Ovando has been released from prison after new evidence revealed he may have been cold-bloodedly shot by police officers from the Rampart anti-gang division.
"My read on what's going on is what I would call a gang mentality," said Dennis Chang, who represents Ovando's girlfriend, her mother and the two-year-old daughter he's never met.
Ovando, although he was affiliated with a street gang, had no prior criminal convictions before he was found guilty of assault on the officers. The 22-year-old Honduran native had been sentenced to 23 years and four months in prison.
Gloria Romero, grandmother of Ovando's daughter said, "I knew he didn't do nothing, I knew he was innocent."

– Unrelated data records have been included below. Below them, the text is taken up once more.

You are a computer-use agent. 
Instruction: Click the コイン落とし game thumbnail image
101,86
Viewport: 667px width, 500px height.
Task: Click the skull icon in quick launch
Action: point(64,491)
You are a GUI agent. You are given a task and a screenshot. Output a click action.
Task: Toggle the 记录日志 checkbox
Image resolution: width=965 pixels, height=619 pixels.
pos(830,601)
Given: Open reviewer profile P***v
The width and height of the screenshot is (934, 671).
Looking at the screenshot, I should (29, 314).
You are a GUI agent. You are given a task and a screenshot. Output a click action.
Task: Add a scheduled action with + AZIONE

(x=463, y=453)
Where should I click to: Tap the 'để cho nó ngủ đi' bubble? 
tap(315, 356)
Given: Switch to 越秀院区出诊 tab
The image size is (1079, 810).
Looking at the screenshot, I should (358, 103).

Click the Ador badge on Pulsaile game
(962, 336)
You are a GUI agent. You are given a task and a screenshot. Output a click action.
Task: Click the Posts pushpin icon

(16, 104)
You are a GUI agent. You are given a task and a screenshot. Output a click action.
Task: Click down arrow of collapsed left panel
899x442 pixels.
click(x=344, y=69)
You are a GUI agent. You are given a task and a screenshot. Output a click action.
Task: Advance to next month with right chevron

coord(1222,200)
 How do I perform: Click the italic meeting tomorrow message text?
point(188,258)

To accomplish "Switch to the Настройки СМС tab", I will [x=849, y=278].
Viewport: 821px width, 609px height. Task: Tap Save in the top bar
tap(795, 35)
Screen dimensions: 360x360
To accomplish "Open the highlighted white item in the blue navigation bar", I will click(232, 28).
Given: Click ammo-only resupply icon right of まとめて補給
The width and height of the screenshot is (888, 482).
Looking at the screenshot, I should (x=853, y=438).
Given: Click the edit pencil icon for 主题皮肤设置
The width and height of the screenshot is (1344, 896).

The new evidence of what allegedly happened to Ovando is coming from former LAPD police officer Rafael Perez. Perez testified recently that he and his former partner, Nino Durden, planted a .22-caliber rifle on the unarmed Ovando after shooting him in October 1996 then lied about Ovando's guilt to cover-up their own wrongdoing.
Durden was relieved of duty last month pending a hearing on charges unrelated to the Ovando case, including allegations of planting evidence and making a false arrest.
Perez is trying to negotiate a lighter sentence for his own cocaine conviction.
In recently-released court documents, Ovando told police investigators that he was handcuffed and "Perez grabbed him by the front of the shirt, held him upright and shot him in the head."
This after he'd already been shot twice in the chest.
At trial, officers testified that Ovando was armed with a semi-automatic rifle.
The allegations made by Perez have led to the suspensions of at least 11 LAPD officers as part of a widening investigation. FBI agents have now joined the probe.
"We will be looking at a large scope of Officer Perez's police work because it's important for us to determine the accuracy," said LAPD Chief Bernard Parks.
Police also confirmed a second shooting involving police, in which officers reportedly shot two young men, killing one of them. Police allegedly planted weapons on them to leave the appearance of a gunfight.
All of the investigations have targeted the department's Rampart Station. It covers an eight-square-mile area just west of downtown Los Angeles, a place that is home to many recent immigrants from Latin America and Asia.